▸ **PROMPT**
With the first line as the start and the line containing "Open the home Menu icon" as the end, write out every line of the records exactly.

▸ **TASK INPUTS**
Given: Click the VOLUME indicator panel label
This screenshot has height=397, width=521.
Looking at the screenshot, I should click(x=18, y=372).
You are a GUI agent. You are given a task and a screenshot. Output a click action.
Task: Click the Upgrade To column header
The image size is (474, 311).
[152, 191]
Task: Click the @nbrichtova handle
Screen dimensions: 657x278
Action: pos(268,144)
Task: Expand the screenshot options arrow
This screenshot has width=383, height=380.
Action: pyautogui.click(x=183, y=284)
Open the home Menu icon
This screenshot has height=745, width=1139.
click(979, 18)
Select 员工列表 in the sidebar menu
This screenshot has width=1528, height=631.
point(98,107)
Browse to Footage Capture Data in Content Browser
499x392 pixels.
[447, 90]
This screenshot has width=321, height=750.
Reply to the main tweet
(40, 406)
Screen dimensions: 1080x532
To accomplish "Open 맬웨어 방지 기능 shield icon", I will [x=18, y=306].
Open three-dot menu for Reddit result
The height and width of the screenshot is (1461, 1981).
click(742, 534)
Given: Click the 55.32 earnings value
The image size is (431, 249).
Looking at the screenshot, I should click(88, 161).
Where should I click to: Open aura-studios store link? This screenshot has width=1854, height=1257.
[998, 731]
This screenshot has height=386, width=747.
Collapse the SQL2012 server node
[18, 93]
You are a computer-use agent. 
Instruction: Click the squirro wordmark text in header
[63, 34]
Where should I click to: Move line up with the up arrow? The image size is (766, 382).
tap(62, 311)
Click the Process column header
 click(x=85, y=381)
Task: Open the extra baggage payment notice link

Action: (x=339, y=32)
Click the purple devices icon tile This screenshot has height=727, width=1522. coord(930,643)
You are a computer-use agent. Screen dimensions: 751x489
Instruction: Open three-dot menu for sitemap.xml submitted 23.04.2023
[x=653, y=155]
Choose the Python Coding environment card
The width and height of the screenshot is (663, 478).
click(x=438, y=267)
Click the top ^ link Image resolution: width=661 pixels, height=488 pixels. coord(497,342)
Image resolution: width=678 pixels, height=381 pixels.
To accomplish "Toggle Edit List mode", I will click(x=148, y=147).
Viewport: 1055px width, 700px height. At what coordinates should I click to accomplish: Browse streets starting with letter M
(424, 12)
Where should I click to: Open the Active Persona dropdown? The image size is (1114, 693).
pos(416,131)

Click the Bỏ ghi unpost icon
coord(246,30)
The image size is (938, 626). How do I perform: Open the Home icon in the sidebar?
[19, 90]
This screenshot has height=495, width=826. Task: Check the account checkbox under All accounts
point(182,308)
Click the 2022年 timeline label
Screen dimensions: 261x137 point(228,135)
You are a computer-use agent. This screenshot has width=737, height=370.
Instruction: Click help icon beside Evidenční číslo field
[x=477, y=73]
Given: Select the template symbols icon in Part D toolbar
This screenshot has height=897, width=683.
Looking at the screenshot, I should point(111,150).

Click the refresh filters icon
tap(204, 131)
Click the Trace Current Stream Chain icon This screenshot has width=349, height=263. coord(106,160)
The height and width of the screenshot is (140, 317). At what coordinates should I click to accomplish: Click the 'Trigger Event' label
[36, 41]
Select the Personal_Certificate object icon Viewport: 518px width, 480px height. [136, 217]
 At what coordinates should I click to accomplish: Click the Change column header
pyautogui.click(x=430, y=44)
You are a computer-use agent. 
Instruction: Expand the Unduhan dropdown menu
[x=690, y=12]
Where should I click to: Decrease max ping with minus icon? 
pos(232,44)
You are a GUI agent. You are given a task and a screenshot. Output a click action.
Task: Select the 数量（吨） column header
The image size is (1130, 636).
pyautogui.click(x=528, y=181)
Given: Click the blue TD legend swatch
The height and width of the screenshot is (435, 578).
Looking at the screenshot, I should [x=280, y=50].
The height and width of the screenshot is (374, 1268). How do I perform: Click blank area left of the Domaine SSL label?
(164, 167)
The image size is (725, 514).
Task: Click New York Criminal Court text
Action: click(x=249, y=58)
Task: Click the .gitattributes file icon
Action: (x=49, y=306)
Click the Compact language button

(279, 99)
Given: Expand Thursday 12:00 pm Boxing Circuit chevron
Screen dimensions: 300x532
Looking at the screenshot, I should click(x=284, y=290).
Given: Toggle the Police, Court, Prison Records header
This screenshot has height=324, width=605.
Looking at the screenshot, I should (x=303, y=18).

▸ **OUTPUT FOR THIS EXERCISE**
Given: Click the VOLUME indicator panel label
This screenshot has height=397, width=521.
Looking at the screenshot, I should click(x=18, y=372).
You are a GUI agent. You are given a task and a screenshot. Output a click action.
Task: Click the Upgrade To column header
The image size is (474, 311).
[152, 191]
Task: Click the @nbrichtova handle
Screen dimensions: 657x278
Action: pos(268,144)
Task: Expand the screenshot options arrow
This screenshot has width=383, height=380.
Action: pyautogui.click(x=183, y=284)
Open the home Menu icon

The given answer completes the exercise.